▶ [Task directions] Please reproduce the full set of data below exactly.

· · · · · · ·

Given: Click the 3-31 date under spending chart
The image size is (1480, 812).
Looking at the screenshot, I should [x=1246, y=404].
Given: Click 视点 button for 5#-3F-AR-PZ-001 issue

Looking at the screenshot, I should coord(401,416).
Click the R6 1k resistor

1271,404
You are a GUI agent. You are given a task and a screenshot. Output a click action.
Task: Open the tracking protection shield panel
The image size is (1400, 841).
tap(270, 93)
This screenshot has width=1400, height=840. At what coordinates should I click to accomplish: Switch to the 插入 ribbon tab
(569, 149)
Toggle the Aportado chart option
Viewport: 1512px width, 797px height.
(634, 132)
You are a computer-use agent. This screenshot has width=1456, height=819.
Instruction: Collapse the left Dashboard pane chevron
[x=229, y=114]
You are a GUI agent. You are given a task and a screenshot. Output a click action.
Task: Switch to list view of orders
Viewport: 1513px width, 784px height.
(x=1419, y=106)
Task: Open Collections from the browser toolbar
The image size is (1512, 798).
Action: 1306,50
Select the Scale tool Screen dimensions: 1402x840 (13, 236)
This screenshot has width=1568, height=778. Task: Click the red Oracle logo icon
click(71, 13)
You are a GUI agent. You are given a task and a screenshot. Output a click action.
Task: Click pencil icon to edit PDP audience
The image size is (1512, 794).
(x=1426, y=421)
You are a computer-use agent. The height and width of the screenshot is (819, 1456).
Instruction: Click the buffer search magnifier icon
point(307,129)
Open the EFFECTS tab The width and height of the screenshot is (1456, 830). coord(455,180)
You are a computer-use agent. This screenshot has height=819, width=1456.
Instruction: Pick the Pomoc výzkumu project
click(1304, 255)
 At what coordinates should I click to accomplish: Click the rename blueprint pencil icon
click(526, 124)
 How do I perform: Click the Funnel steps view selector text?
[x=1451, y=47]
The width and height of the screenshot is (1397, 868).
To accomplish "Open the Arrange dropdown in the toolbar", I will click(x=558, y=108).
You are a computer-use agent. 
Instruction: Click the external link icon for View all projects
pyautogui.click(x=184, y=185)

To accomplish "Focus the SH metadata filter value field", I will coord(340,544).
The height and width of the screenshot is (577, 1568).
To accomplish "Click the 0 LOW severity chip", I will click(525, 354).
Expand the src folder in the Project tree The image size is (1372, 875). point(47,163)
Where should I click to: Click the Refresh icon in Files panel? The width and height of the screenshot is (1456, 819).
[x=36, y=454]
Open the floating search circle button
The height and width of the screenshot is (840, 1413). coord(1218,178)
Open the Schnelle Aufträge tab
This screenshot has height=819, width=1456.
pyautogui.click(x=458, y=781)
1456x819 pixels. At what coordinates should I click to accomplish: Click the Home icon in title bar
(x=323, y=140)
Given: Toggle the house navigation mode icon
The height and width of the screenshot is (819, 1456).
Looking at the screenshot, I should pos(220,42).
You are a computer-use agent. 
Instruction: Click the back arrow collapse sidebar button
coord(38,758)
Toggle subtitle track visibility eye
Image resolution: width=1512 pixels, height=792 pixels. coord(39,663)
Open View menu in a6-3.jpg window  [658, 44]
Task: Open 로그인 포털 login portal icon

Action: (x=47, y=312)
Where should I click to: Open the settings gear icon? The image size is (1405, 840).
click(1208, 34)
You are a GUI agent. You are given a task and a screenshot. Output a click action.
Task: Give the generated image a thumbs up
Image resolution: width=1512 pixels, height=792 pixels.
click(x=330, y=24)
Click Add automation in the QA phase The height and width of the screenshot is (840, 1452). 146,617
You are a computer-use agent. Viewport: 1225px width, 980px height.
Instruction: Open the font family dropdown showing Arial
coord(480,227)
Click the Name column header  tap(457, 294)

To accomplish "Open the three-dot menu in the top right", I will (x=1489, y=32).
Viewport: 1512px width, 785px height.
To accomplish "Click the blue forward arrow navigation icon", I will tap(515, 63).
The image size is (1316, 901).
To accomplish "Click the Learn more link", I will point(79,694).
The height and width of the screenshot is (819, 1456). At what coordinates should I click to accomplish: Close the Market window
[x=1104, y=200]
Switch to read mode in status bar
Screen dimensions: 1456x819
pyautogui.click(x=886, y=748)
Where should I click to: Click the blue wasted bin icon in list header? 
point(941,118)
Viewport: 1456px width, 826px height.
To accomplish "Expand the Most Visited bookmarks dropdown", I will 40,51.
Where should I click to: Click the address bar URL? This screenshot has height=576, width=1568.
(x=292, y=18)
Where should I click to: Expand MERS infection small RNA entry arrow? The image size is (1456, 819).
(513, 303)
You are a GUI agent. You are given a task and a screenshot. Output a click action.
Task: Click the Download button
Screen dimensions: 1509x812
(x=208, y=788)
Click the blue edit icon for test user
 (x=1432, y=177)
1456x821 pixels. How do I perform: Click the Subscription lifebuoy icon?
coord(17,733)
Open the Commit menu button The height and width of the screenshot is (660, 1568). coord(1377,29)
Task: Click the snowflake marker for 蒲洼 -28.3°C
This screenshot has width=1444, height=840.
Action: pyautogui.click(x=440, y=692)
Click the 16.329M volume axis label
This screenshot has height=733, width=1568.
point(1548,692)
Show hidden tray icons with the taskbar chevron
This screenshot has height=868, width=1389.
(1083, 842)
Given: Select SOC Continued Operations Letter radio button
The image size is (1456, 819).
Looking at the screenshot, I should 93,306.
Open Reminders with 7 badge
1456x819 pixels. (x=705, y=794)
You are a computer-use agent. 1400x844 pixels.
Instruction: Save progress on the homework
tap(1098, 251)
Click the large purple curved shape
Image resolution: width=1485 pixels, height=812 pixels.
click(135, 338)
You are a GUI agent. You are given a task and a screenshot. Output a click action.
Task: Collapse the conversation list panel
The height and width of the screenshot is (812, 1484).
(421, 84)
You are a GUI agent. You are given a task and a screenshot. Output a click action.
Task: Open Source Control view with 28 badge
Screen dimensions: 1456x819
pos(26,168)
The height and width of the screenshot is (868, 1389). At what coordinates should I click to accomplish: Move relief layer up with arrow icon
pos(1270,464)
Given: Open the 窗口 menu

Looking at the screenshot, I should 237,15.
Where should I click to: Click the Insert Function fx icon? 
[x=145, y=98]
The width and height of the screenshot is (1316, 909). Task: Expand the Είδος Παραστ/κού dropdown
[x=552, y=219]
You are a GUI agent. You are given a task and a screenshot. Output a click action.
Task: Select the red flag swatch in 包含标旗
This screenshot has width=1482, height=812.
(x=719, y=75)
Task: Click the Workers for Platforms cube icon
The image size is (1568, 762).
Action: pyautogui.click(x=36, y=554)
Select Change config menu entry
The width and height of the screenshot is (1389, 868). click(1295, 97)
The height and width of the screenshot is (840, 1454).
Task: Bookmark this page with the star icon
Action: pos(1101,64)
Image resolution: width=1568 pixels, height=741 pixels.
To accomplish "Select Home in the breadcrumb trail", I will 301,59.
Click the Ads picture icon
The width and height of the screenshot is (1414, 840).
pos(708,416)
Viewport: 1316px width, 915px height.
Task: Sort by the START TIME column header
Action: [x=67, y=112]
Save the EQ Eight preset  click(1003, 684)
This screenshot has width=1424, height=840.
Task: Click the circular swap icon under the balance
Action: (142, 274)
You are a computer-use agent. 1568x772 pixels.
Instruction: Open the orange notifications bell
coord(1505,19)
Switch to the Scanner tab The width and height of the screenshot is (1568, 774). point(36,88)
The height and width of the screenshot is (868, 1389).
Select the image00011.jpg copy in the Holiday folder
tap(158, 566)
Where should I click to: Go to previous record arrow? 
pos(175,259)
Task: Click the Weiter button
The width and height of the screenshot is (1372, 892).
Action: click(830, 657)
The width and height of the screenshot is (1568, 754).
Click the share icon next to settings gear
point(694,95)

· · · · · · ·

▶ [Task result]
Given: Click the 3-31 date under spending chart
The image size is (1480, 812).
Looking at the screenshot, I should [x=1246, y=404].
Given: Click 视点 button for 5#-3F-AR-PZ-001 issue

Looking at the screenshot, I should coord(401,416).
Click the R6 1k resistor

1271,404
You are a GUI agent. You are given a task and a screenshot. Output a click action.
Task: Open the tracking protection shield panel
The image size is (1400, 841).
tap(270, 93)
This screenshot has width=1400, height=840. At what coordinates should I click to accomplish: Switch to the 插入 ribbon tab
(569, 149)
Toggle the Aportado chart option
Viewport: 1512px width, 797px height.
(634, 132)
You are a computer-use agent. This screenshot has width=1456, height=819.
Instruction: Collapse the left Dashboard pane chevron
[x=229, y=114]
You are a GUI agent. You are given a task and a screenshot. Output a click action.
Task: Switch to list view of orders
Viewport: 1513px width, 784px height.
(x=1419, y=106)
Task: Open Collections from the browser toolbar
The image size is (1512, 798).
Action: 1306,50
Select the Scale tool Screen dimensions: 1402x840 (13, 236)
This screenshot has width=1568, height=778. Task: Click the red Oracle logo icon
click(71, 13)
You are a GUI agent. You are given a task and a screenshot. Output a click action.
Task: Click pencil icon to edit PDP audience
The image size is (1512, 794).
(x=1426, y=421)
You are a computer-use agent. The height and width of the screenshot is (819, 1456).
Instruction: Click the buffer search magnifier icon
point(307,129)
Open the EFFECTS tab The width and height of the screenshot is (1456, 830). coord(455,180)
You are a computer-use agent. This screenshot has height=819, width=1456.
Instruction: Pick the Pomoc výzkumu project
click(1304, 255)
 At what coordinates should I click to accomplish: Click the rename blueprint pencil icon
click(526, 124)
 How do I perform: Click the Funnel steps view selector text?
[x=1451, y=47]
The width and height of the screenshot is (1397, 868).
To accomplish "Open the Arrange dropdown in the toolbar", I will click(x=558, y=108).
You are a computer-use agent. 
Instruction: Click the external link icon for View all projects
pyautogui.click(x=184, y=185)

To accomplish "Focus the SH metadata filter value field", I will coord(340,544).
The height and width of the screenshot is (577, 1568).
To accomplish "Click the 0 LOW severity chip", I will click(525, 354).
Expand the src folder in the Project tree The image size is (1372, 875). point(47,163)
Where should I click to: Click the Refresh icon in Files panel? The width and height of the screenshot is (1456, 819).
[x=36, y=454]
Open the floating search circle button
The height and width of the screenshot is (840, 1413). coord(1218,178)
Open the Schnelle Aufträge tab
This screenshot has height=819, width=1456.
pyautogui.click(x=458, y=781)
1456x819 pixels. At what coordinates should I click to accomplish: Click the Home icon in title bar
(x=323, y=140)
Given: Toggle the house navigation mode icon
The height and width of the screenshot is (819, 1456).
Looking at the screenshot, I should pos(220,42).
You are a computer-use agent. 
Instruction: Click the back arrow collapse sidebar button
coord(38,758)
Toggle subtitle track visibility eye
Image resolution: width=1512 pixels, height=792 pixels. coord(39,663)
Open View menu in a6-3.jpg window  [658, 44]
Task: Open 로그인 포털 login portal icon

Action: (x=47, y=312)
Where should I click to: Open the settings gear icon? The image size is (1405, 840).
click(1208, 34)
You are a GUI agent. You are given a task and a screenshot. Output a click action.
Task: Give the generated image a thumbs up
Image resolution: width=1512 pixels, height=792 pixels.
click(x=330, y=24)
Click Add automation in the QA phase The height and width of the screenshot is (840, 1452). 146,617
You are a computer-use agent. Viewport: 1225px width, 980px height.
Instruction: Open the font family dropdown showing Arial
coord(480,227)
Click the Name column header  tap(457, 294)

To accomplish "Open the three-dot menu in the top right", I will (x=1489, y=32).
Viewport: 1512px width, 785px height.
To accomplish "Click the blue forward arrow navigation icon", I will tap(515, 63).
The image size is (1316, 901).
To accomplish "Click the Learn more link", I will point(79,694).
The height and width of the screenshot is (819, 1456). At what coordinates should I click to accomplish: Close the Market window
[x=1104, y=200]
Switch to read mode in status bar
Screen dimensions: 1456x819
pyautogui.click(x=886, y=748)
Where should I click to: Click the blue wasted bin icon in list header? 
point(941,118)
Viewport: 1456px width, 826px height.
To accomplish "Expand the Most Visited bookmarks dropdown", I will 40,51.
Where should I click to: Click the address bar URL? This screenshot has height=576, width=1568.
(x=292, y=18)
Where should I click to: Expand MERS infection small RNA entry arrow? The image size is (1456, 819).
(513, 303)
You are a GUI agent. You are given a task and a screenshot. Output a click action.
Task: Click the Download button
Screen dimensions: 1509x812
(x=208, y=788)
Click the blue edit icon for test user
 (x=1432, y=177)
1456x821 pixels. How do I perform: Click the Subscription lifebuoy icon?
coord(17,733)
Open the Commit menu button The height and width of the screenshot is (660, 1568). coord(1377,29)
Task: Click the snowflake marker for 蒲洼 -28.3°C
This screenshot has width=1444, height=840.
Action: pyautogui.click(x=440, y=692)
Click the 16.329M volume axis label
This screenshot has height=733, width=1568.
point(1548,692)
Show hidden tray icons with the taskbar chevron
This screenshot has height=868, width=1389.
(1083, 842)
Given: Select SOC Continued Operations Letter radio button
The image size is (1456, 819).
Looking at the screenshot, I should 93,306.
Open Reminders with 7 badge
1456x819 pixels. (x=705, y=794)
You are a computer-use agent. 1400x844 pixels.
Instruction: Save progress on the homework
tap(1098, 251)
Click the large purple curved shape
Image resolution: width=1485 pixels, height=812 pixels.
click(135, 338)
You are a GUI agent. You are given a task and a screenshot. Output a click action.
Task: Collapse the conversation list panel
The height and width of the screenshot is (812, 1484).
(421, 84)
You are a GUI agent. You are given a task and a screenshot. Output a click action.
Task: Open Source Control view with 28 badge
Screen dimensions: 1456x819
pos(26,168)
The height and width of the screenshot is (868, 1389). At what coordinates should I click to accomplish: Move relief layer up with arrow icon
pos(1270,464)
Given: Open the 窗口 menu

Looking at the screenshot, I should 237,15.
Where should I click to: Click the Insert Function fx icon? 
[x=145, y=98]
The width and height of the screenshot is (1316, 909). Task: Expand the Είδος Παραστ/κού dropdown
[x=552, y=219]
You are a GUI agent. You are given a task and a screenshot. Output a click action.
Task: Select the red flag swatch in 包含标旗
This screenshot has width=1482, height=812.
(x=719, y=75)
Task: Click the Workers for Platforms cube icon
The image size is (1568, 762).
Action: pyautogui.click(x=36, y=554)
Select Change config menu entry
The width and height of the screenshot is (1389, 868). click(1295, 97)
The height and width of the screenshot is (840, 1454).
Task: Bookmark this page with the star icon
Action: pos(1101,64)
Image resolution: width=1568 pixels, height=741 pixels.
To accomplish "Select Home in the breadcrumb trail", I will 301,59.
Click the Ads picture icon
The width and height of the screenshot is (1414, 840).
pos(708,416)
Viewport: 1316px width, 915px height.
Task: Sort by the START TIME column header
Action: [x=67, y=112]
Save the EQ Eight preset  click(1003, 684)
This screenshot has width=1424, height=840.
Task: Click the circular swap icon under the balance
Action: (142, 274)
You are a computer-use agent. 1568x772 pixels.
Instruction: Open the orange notifications bell
coord(1505,19)
Switch to the Scanner tab The width and height of the screenshot is (1568, 774). point(36,88)
The height and width of the screenshot is (868, 1389).
Select the image00011.jpg copy in the Holiday folder
tap(158, 566)
Where should I click to: Go to previous record arrow? 
pos(175,259)
Task: Click the Weiter button
The width and height of the screenshot is (1372, 892).
Action: click(830, 657)
The width and height of the screenshot is (1568, 754).
Click the share icon next to settings gear
point(694,95)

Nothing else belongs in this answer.